Consider some of the things that happened to the Bruins in their 86-80 overtime victory over Michigan State on Thursday night in a First Four game in West Lafayette, Indiana.

There was the 90-minute bus ride in miserable weather from Indianapolis to Mackey Arena in three buses, an interesting bench setup involving center Dave Singleton and a 3 a.m. celebration to cap off the night.

“Look, there’s reminders at all times, right?” Cronin said Friday in a video call. “When you go to put a guy in the game, and the game is at Purdue, they went a little in excess on the social distancing with the benches. I’m trying to put Dave Singleton in the game and he’s in the fifth row. That’s a reminder.”

The bus trip was another.

“I mean, how many times do you play a game an hour and a half from your hotel?” Cronin added. “I don’t know how far Purdue is, but when you’re on a bus you get there slower with high winds and rain. The bus driver might have been the MVP getting us to the game. I was starting to worry the way the bus was swaying on a two-lane road.”

The team didn’t get back to its hotel until nearly 3 a.m. but it had one more task. It had to add its name to the bracket board for its game on Saturday night against BYU. Senior guard Chris Smith, who is out for the season after sustaining an ACL injury against Utah on Dec. 31, had the honor.

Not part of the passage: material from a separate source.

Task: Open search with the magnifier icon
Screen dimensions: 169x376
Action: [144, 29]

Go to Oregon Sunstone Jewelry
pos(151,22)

Cronin, in his second season with the Bruins, said Smith could have chosen to stay in LA to rehab.

“But he’s remained at UCLA with his team, his trust of our medical staff to do his rehab because he wants to be around our program. So it just says a lot about our culture. Says more about Chris Smith, though,” the coach said.

BENNETT’S TIES TO THE PAST

Coaches and players cross paths all the time in college basketball, and now that Virginia has arrived in Indianapolis, coach Tony Bennett will have a situation more unique than most when his Cavaliers face Ohio in the first round on Saturday night.

The Bobcats’ third-leading scorer, Ben Vander Plas, is the son of Dean Vander Plas, one of Bennett’s teammates at Green Bay from 1988-1991. That team was coached by Bennett’s father, Dick, and the Phoenix reached the NCAA Tournament in 1991 and made two NIT appearances.

Bennett said the younger Vander Plas was named after Dick Bennett.

“(That) makes me feel old,” Bennett said. “Ben came to a camp here — I think he was in ninth grade — to Virginia. And I’m so happy for his success. Again, very strange when you look at it that way. Just means I’ve been coaching a while.”

Vander Plas averaged 12.8 points, 5.8 rebounds and 3.6 assists this season.

“Watching Ben play, I see some of the things his dad did. His dad was so physical and had just the skill and the craftiness and know-how,” Bennett said. “And, you know, Dean will get mad at me but from what I’ve seen, Ben might be better. I don’t know, but he was a heck of a player and a heck of a teammate.”


AP Sports Writers Tom Canavan, Hank Kurz Jr. and Bernie Wilson contributed to this report.